Rare copy number variants are associated with both Mendelian and complex diseases — particularly neurological conditions — and are thought to contribute to disease risk by deleting or duplicating key genes. To better understand which genes are sensitive to such changes in dosage, researchers from Massachusetts General Hospital and elsewhere analyzed rare CNV data from nearly 1 million people in conjunction with 54 disease phenotypes.
As they reported in Cell on Wednesday, the researchers further combined these rare CNVs with genome annotations to generate a model to identify likely dosage-sensitive genes, uncovering nearly 3,000 genes sensitive to haploinsufficiency and more than 1,500 triplosensitive genes.
"We provide all maps and metrics derived in this study as an open resource for the community and anticipate that they will have broad utility for human genomic research and medical genetics," senior author Michael Talkowski from MGH and the Broad Institute and colleagues wrote in their paper.
They first generated a catalog of rare CNVs by harmonizing data from 17 different sources, including diagnostic laboratories and national biobanks. The resulting set of 950,278 samples included ones from 458,326 individuals who also had one or more of 54 different disease-related phenotypes, representing both neurological and non-neurological conditions.
By dividing autosomes into 200-kilobase sliding windows, the researchers searched for rare CNV segments associated with each of the 54 phenotypes, uncovering 163 dosage-sensitive segments associated with at least one disease phenotype. More than half of the 95 dosage-sensitive regions reported in the literature were also detected in this analysis, the researchers noted.
In a combined analysis of 178 disease-associated rare CNV segments — the 163 dosage-sensitive segments the researchers uncovered plus 15 others found in targeted analyses — the researchers began to tease out patterns among dosage-sensitive segments. Overall, rare CNV segments tended to be gene dense and include a dominant dosage-sensitive driver gene. They were also more likely to overlap with phenotype-matched disease genes than expected and include more genes under strong mutational constraint.
The researchers adapted a fine-mapping approach generally used in genome-wide association studies to prioritize likely causal genes in these segments. They homed in on 31 highly confident and 90 confident genes, which were enriched for plausible driver genes, such as ones with mutational constraint.
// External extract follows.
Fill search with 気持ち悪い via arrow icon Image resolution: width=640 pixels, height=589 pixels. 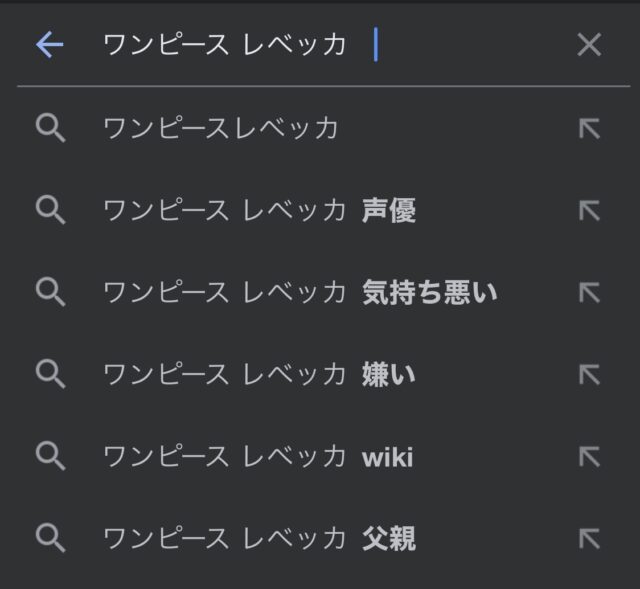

The researchers further developed a computation model to predict the probability that more than 18,000 autosomal protein-coding genes would be sensitive to haploinsufficiency or have triplosensitivity. This model, they reported, could separate known dosage-sensitive and dosage-insensitive genes with high precision and identified 3,635 highly dosage-sensitive genes. These included 2,987 genes that are haploinsufficient and 1,559 that have triplosensitivity.
The researchers noted that genes that are more sensitive to deletion tend to be larger, be situated farther from other genes, and have a number of cis enhancers. Meanwhile, genes more sensitive to duplication are generally shorter and are found in GC-rich and gene-dense regions.
"Although these patterns are preliminary, they nevertheless provide an important foothold for future investigations of dosage sensitivity at sequence resolution and for decoupling the principles of haploinsufficiency and triplosensitivity throughout the human genome," the researchers added.